2007 GSA Denver Annual Meeting (28–31 October 2007)

Paper No. 7
Presentation Time: 3:30 PM

CRYSTAL-SCALE RECORD OF SILICIC MAGMA EVOLUTION BENEATH YELLOWSTONE CALDERA


VAZQUEZ, J.A.1, KYRIAZIS, S.1, SEHLER, R.C.1 and REID, M.R.2, (1)Dept. Geological Sciences, California State University-Northridge, 18111 Nordhoff St, Los Angeles, CA 91330, (2)Dept. of Geology, Northern Arizona University, Flagtsaff, AZ 86011, jvazquez@csun.edu

Despite the immensity and environmental impacts of silicic volcanism from the Yellowstone hotspot, little is known about the magmatic evolution that leads to these voluminous eruptions. The high-silica rhyolites of the Central Plateau Member (CPM) at Yellowstone caldera erupted over an ~100 k.y. interval and provide sequential “snapshots” in space and time into an evolving subcaldera reservoir. To quantify the thermal and compositional history of magma in the CPM reservoir, we have performed crystal-scale geochronology and thermometry using ion and electron microprobe analyses of major and accessory minerals from several CPM lavas erupted at intervals on the order of 103 years, as well as trace element analyses of groundmass glasses. With decreasing eruption age, glasses contain higher Rb, Y, Nb, U, LREE and Th, and lower Eu, Sr, and Ba.
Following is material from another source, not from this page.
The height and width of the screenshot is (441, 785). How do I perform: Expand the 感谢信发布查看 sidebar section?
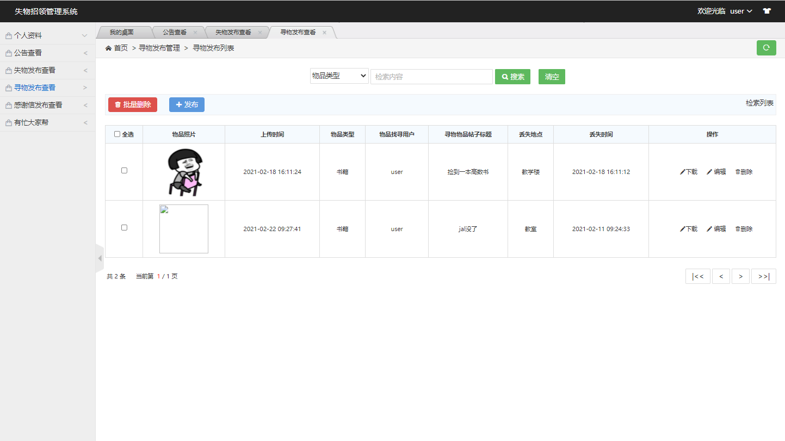click(x=47, y=104)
Clinopyroxene and sanidine phenocrysts are more evolved with decreasing eruption age. However, most individual sanidine and clinopyroxene display reverse compositional zoning. Temperatures for CPM quartz from ion probe TitaniQ-thermometry (with aTiO2 calculated from groundmass and inclusion glasses) range from ~800-900°C. In general, quartz rims yield lower temperatures (by ~10-20°) than cores, although quartz from a single ~100 ka rhyolite contains rims yielding higher (up to 40°) temperatures than cores. Zircon trace element concentrations mirror the trace element co-variations of groundmass glasses. Coupled Ti-in-zircon thermometry and 238U-230Th and U-Pb geochronology reveals that the youngest CPM zircons yield the lowest crystallization temperatures. In general, zircon rims yield temperatures that are ~10-20° lower than their cores. Taken together, the secular variation of mineral and glass compositions indicate that rhyolitic magma in the CPM reservoir evolved via crystal-melt fractionation to generally cooler and more-evolved compositions. Periodic episodes of reheating and/or magma mixing led to reverse zoning in sanidine and clinopyroxene. Although explosive volcanism characterized ≤10% of CPM eruptions, the cooling-induced differentiation and punctuated reheating/magma mixing recorded by CPM crystals may characterize the magmatic evolution that leads to voluminous rhyolitic eruptions from calderas along the Yellowstone hotspot trace.